Repeat exactly the lines of the material below that run from the "Where should I" line to the "Screen dimensions: 1455x840" line, including both, and do not carry over any pictures.
(MATERIALS PROVIDED Opens)
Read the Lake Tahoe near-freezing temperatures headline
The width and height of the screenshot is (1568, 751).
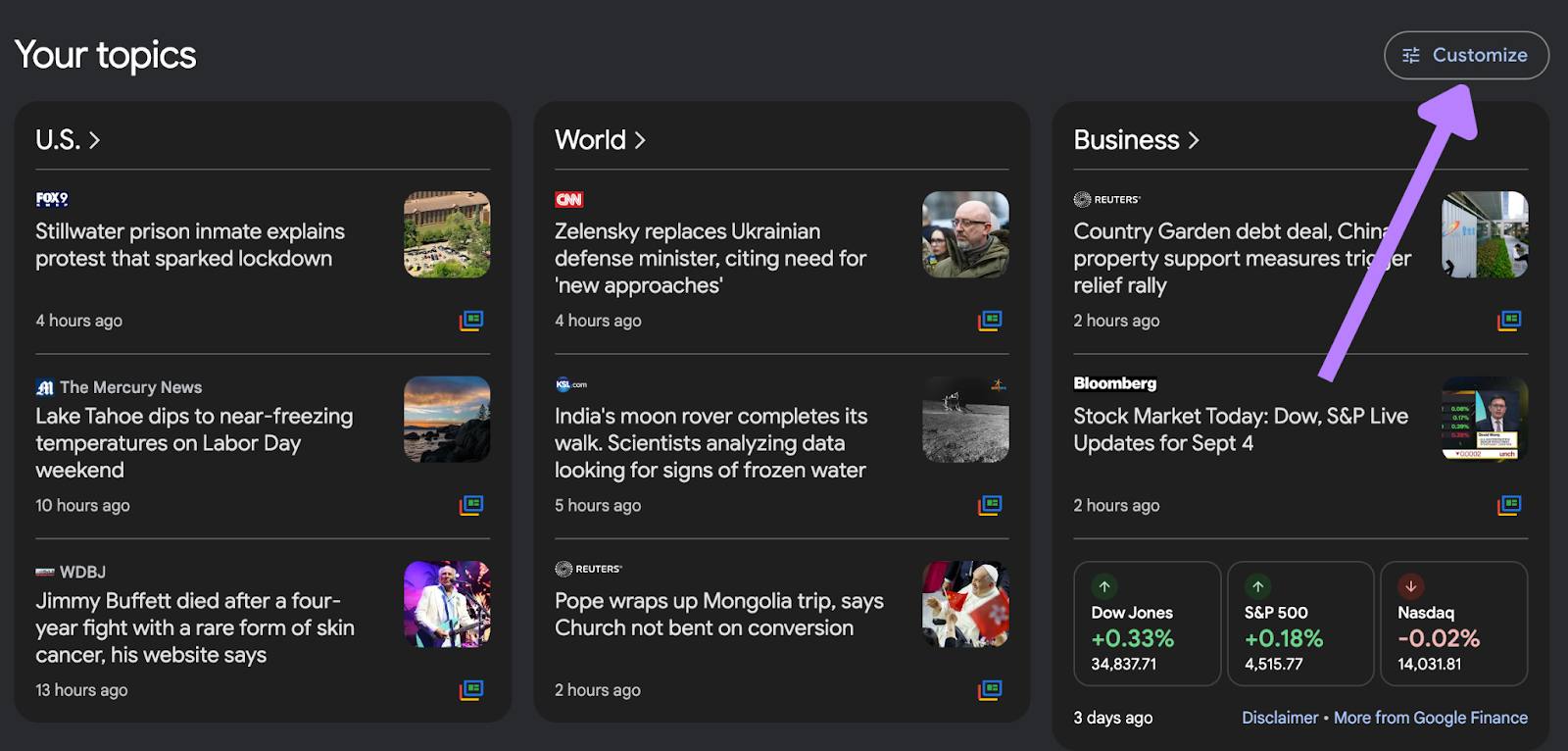(194, 443)
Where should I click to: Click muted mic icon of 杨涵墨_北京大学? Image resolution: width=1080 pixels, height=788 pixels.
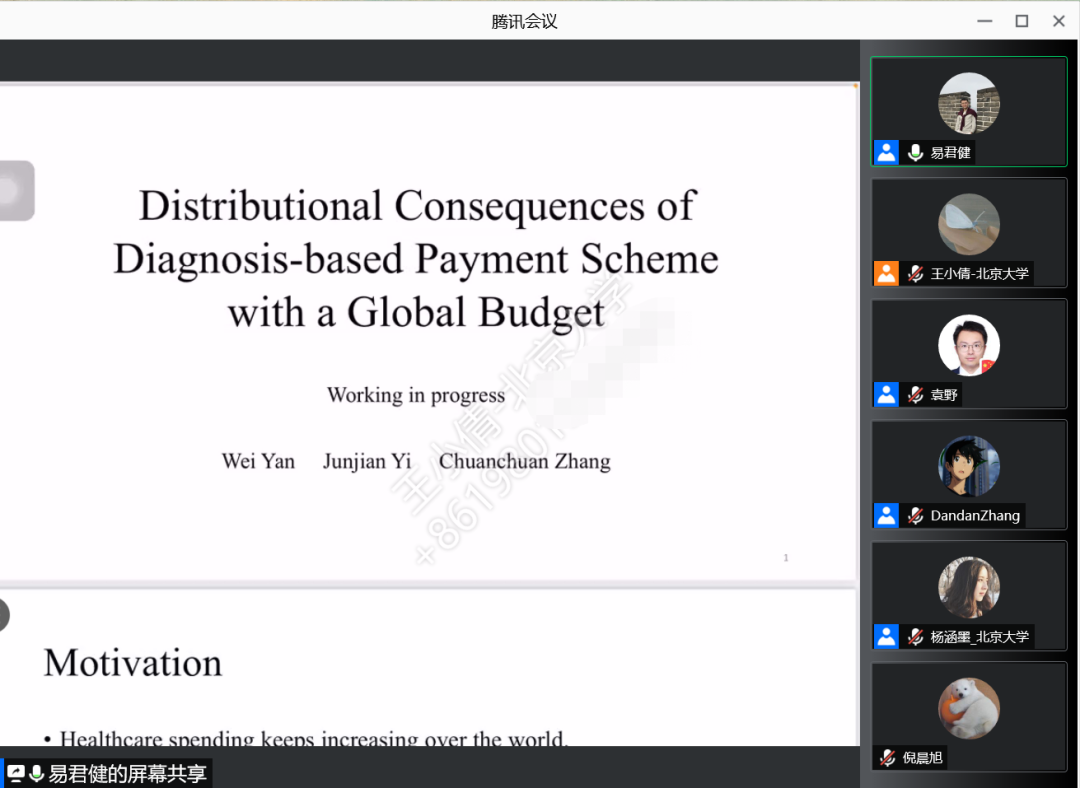click(x=915, y=637)
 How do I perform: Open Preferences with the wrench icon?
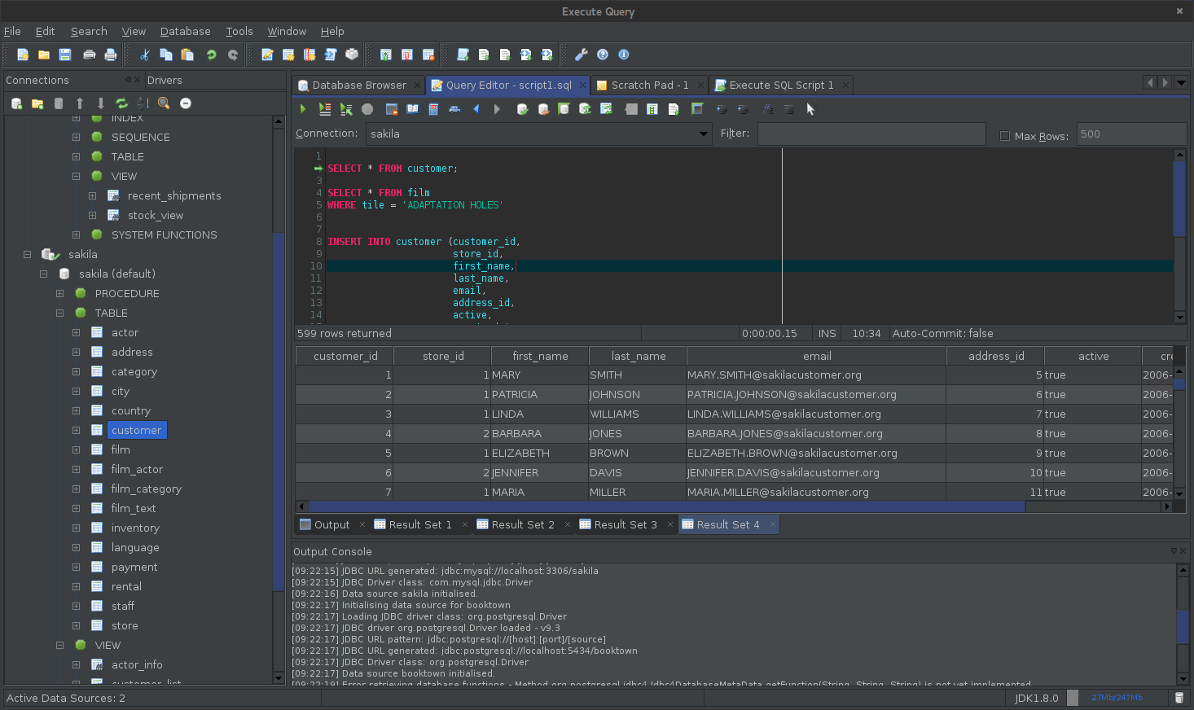pos(581,55)
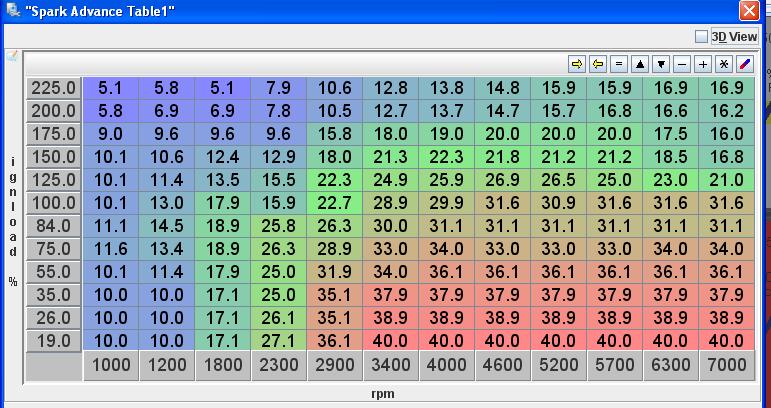Select the 1000 rpm column header
Image resolution: width=771 pixels, height=408 pixels.
pos(111,366)
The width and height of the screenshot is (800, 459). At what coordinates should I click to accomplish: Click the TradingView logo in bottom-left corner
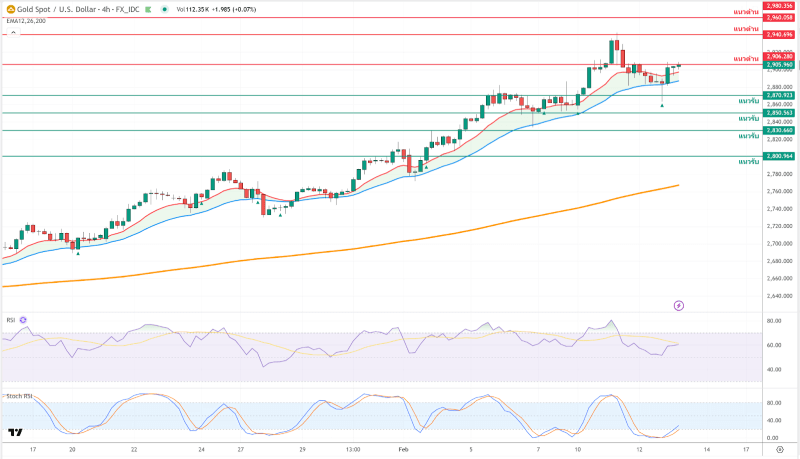point(15,433)
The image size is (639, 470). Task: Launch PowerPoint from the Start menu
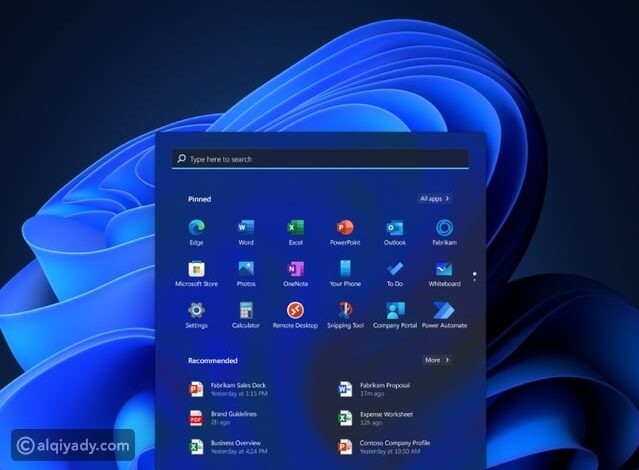[345, 228]
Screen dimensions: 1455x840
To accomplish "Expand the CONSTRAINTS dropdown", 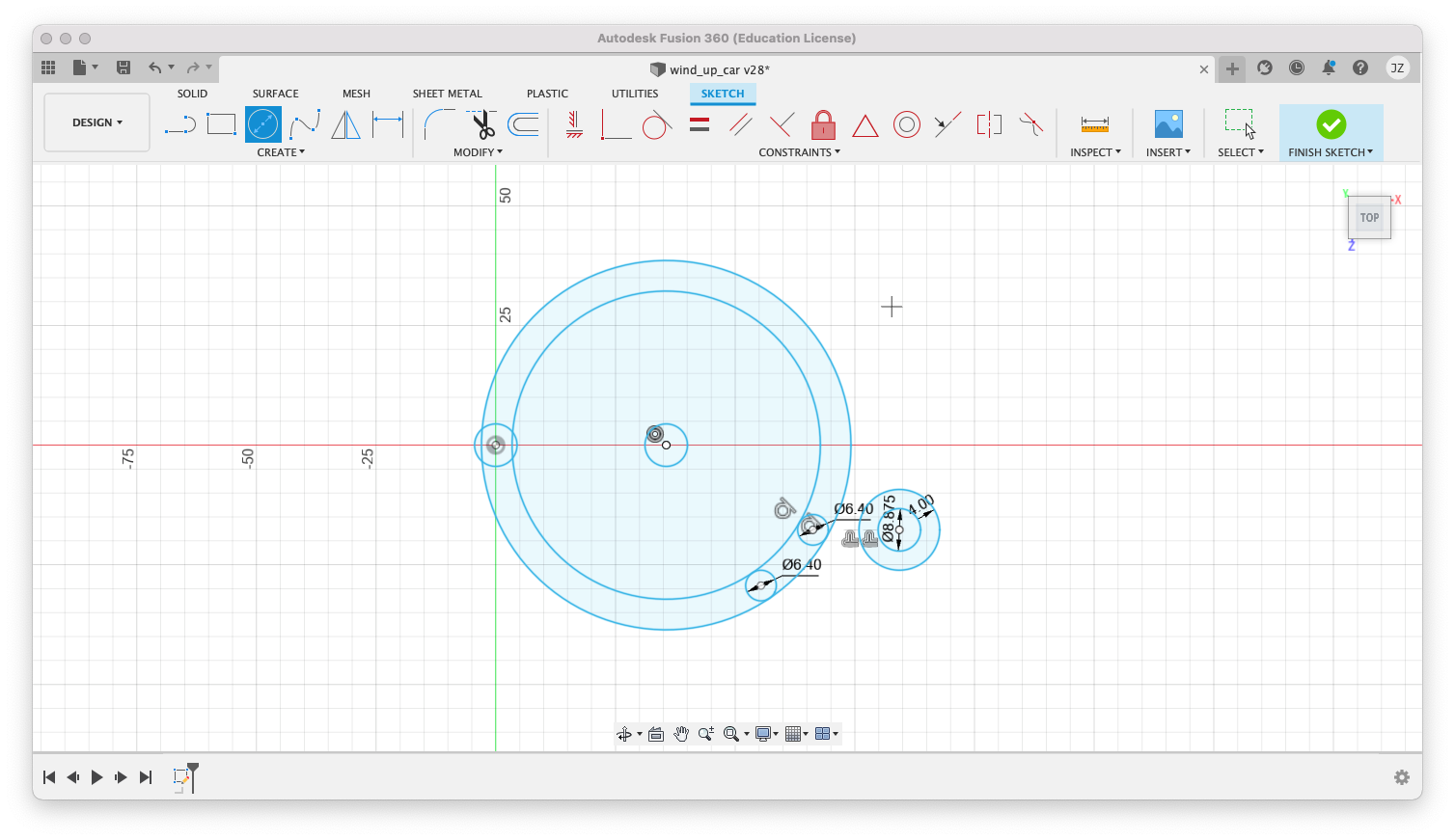I will (799, 152).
(MATERIALS PROVIDED Closes)
• [REPLY]
Where should I click to: Click muted mic icon of 杨涵墨_北京大学? Image resolution: width=1080 pixels, height=788 pixels.
click(x=915, y=637)
 How do I perform: Open Preferences with the wrench icon?
pos(581,55)
Select the 1000 rpm column header
Image resolution: width=771 pixels, height=408 pixels.
pos(111,366)
The width and height of the screenshot is (800, 459). At what coordinates should I click to accomplish: Click the TradingView logo in bottom-left corner
point(15,433)
The image size is (639, 470). Task: Launch PowerPoint from the Start menu
[345, 228]
Screen dimensions: 1455x840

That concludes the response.